**Tasks for this exercise:**
a: According to the passage on the DAF XG truck, which gearbox is the XG offered with?
b: Write the next part of the passage on the DAF XG truck, starting after its final sentence.

**Extract to read:**
::::::::::
The DAF XG comes in multiple layouts including 4x2, 6x2 and 6x4, rigid or tractor-only and support taglifts and midlifts. The XG tractor units can also be purchased with a 17.5 inch midlift axle to allow for extra weight saving and efficiency.

The XG is only available with an automatic ZF TraXon 12-speed gearbox and factory-limited to 90km/h (56mph). DAF do allow for unlocking to 100km/h (62mph) with software changes.

The XG range is exclusively available with Paccar MX-series engines, both Inline-6, with either Euro 3 (MX-13 only), Euro 5 or Euro 6 emissions standards. The NGD XG does not support an electric drivetrain from factory.

==Cab Design==
The DAF XG is the middle-ground between the New Generation XF and DAF's flagship truck, the XG+. The cab equals the XG+ in length at 2690mm but has a lower overall height of 2025-2075mm of standing room (versus 2145-2195mm).

The New Generation cabs are longer than previous models, allowed by new European laws, and claim to be the optimal vehicle design. This also introduces DAF's Air Fenders and Aero Seals in order to increase fuel efficiency by up to 10%.
::::::::::
**Data under study:**
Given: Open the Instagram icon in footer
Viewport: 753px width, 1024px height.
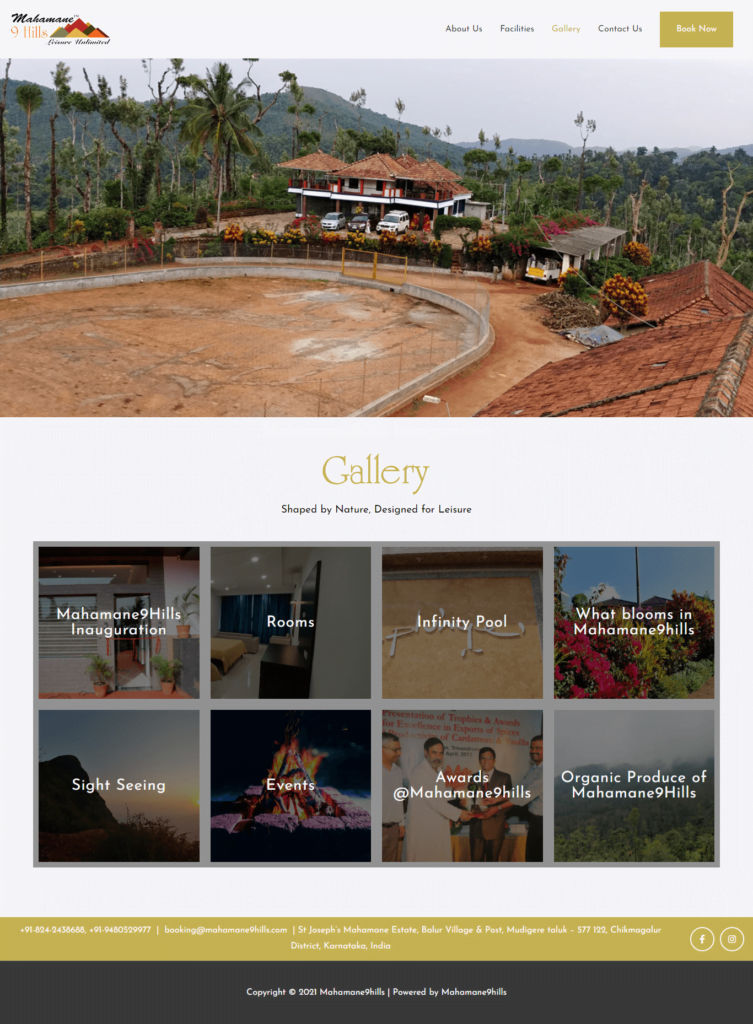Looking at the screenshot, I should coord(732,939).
::::::::::
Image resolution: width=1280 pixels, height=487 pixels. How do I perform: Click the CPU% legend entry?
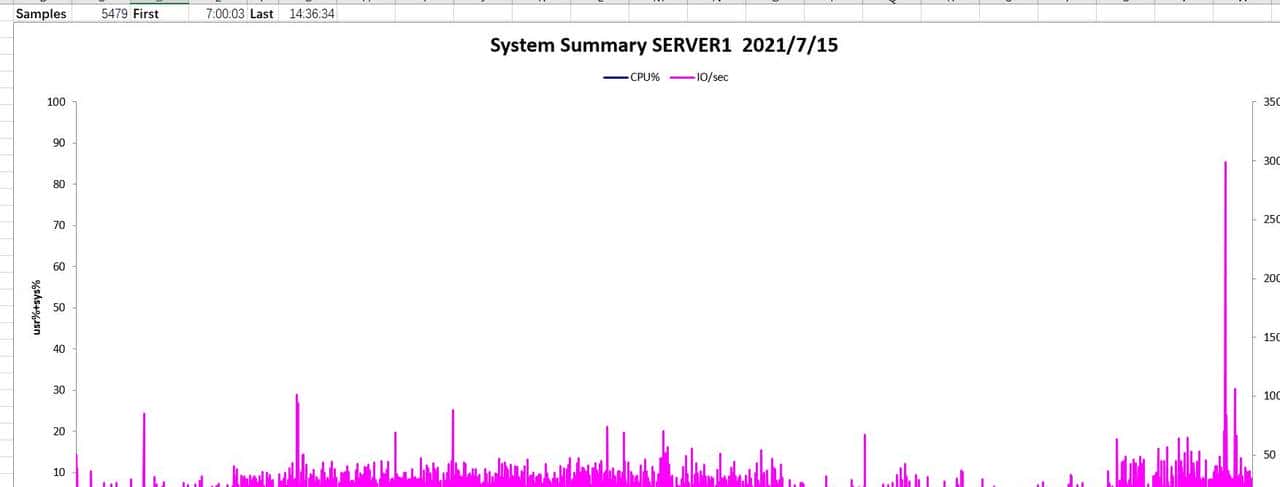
::::::::::
**Task results:**
a: Only an automatic ZF TraXon 12-speed gearbox.

b:
==Safety==
The XG can be optioned with DAF's Digital Vision System or regular main and wide-angle mirrors. The DAF Digital Vision System (DDVS) advertises enhanced indirect vision and an optimal view in all conditions. When opting for DDVS, a corner-view camera can be installed, replacing the front and kerb mirrors. As well as the improved efficiency of DAF's commercial vehicles, the Digital Vision System helps to meet the Direct Vision Standards (DVS) at 3-Star on the XG to meet 2024 requirements.

The New Generation XG also brings a kerb-view window in the lower half of the passenger-side door, which, when paired with DDVS; their large windscreen; and low belt-lines, helps to add to their safety claims and qualify for the 2024 DVS requirements.

The XG comes with their first-in-market suite of Advanced Driver Assistance Systems, including compatibility with additional cameras, breathalysers, Advanced Emergency Braking and other camera/sensor assists.